今月の法話

041 悟りとは何か?

 西片義保老師(妙心寺管長)は、「悟りとは何か」を前述のようにわかりやすく示して下さいました。差を取り去るとは、自分の価値観を全て捨て去り、周りの状況や相手の気持ちと一体になることです。この他と一体となる教えを「同事」と言います。

 それでは、何故他と一体となるように説かれているかといえば、周りの状況を純粋な心でそのまま受け入れられれば、その状況に正しく対処することができるので、間違いが少なく幸福に暮らせるからです。また、相手の立場に立って考えてあげれば、相手を幸福に導くことができますし、自分自身の喜びにもつながるからなのです。

 しかし、言葉では簡単ですが、自分の価値観を離れて考察するのは、案外難しいのです。

 近頃、我が家の洗面台は、長い髪が落ちたままになっている事が多いので、清潔にしておくよう2人の娘に厳しく注意しました。すると、「お父さんは髪の毛が無いからそう言うふうに言えるんやわ」と反論されてしまいました。確かに、お坊さんが注意しても、条件が異なるので説得力に欠けます。<なるほど>と思い、娘たちの生活習慣を考慮して、やんわりと注意し直しました。「売り言葉に買い言葉」ということわざもあります。自分の価値観だけで考えず、初めに相手の立場を尊重して注意していれば、このような反論はされなかっただろうと考えさせられました。

 ところで、私は岐阜市の瑞龍寺専門道場で修行させていただきました。指導者の三井大心老師のお世話役もさせてもらったのですが、何回も注意を受けたのは、「食べ物が硬い」ということでした。その時は、<こんなにやわらかいのに食べられないのだろうか?>と思っていました。ご高齢になられ、入れ歯を使われている老師のご苦労が理解できなかったのです。

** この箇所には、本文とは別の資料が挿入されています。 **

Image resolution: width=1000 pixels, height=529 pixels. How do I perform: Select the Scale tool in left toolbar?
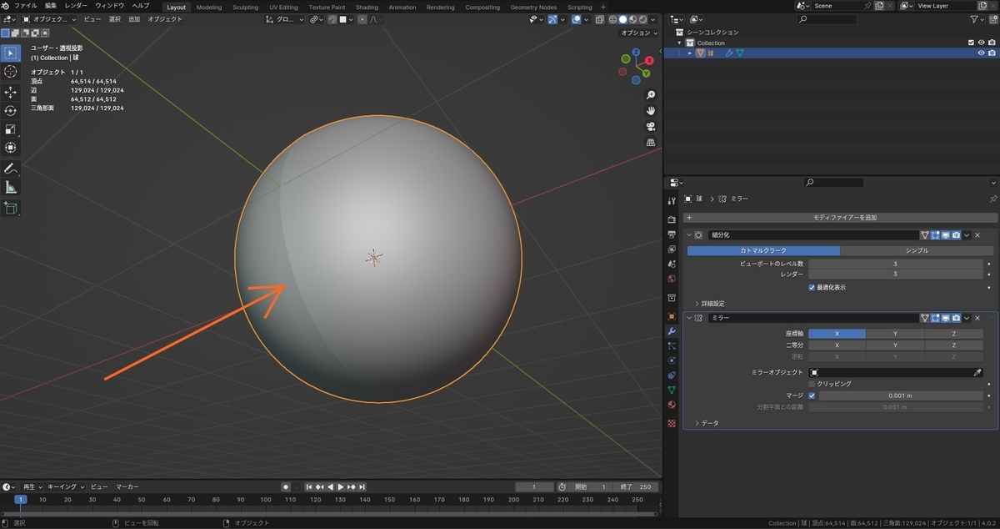pyautogui.click(x=11, y=129)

 ところが、自分も年齢を重ね、歯茎が弱くなってきました。奥歯の歯茎の腫れが数日間続いた時は、硬いものが食べにくく、食べ物が美味しくありませんでした。楽しいはずの食事も、喜びが半減しました。そんな時、つくづく思ったものです。<ああ、老師にはもっとやわらかい食事を作って差し上げればよかった。本当に申し訳ないことをした...>

 修行僧も忍耐が必要ですが、老師も私の下手な料理をよく召し上がって下さったものだと、その辛抱強さに頭が下がりました。今でも歯が痛くなると、老師の叱責が聞こえてまいります。他人の気持ちと一体となるためには、自分も同じような体験をする必要があるのかもしれません。

 しかし、誰もが同じ体験をする訳ではありませんし、人の価値観というのは、生まれ育った環境によるところが大きいので、微妙に異なります。その違いを認識するのが難しいところです。

 また、大人と子ども、若者とお年寄り、男性と女性、上司と部下というように、それぞれの立場がありますので、差を取り去るためには、相互理解が必要です。管長様がおっしゃるようなサトリにはなかなか至りませんが、差を取り去ろうとする姿勢が最も大切です。

  子ども叱るな 来た道じゃもの

  年寄り笑うな 行く道じゃもの

 子どもだから、嫁だからといって、ただ注意すれば良いというものではありません。また、姑さんには長年その家を守ってきた知恵というものがあります。お互いが歩み寄り、相手の身になって尽くそうとすれば、みんなが幸せになれるのではないでしょうか?

 「サトリとは 差を取り去ることだ」この言葉を心の常備薬として、是非持ち歩いていただきたいものです。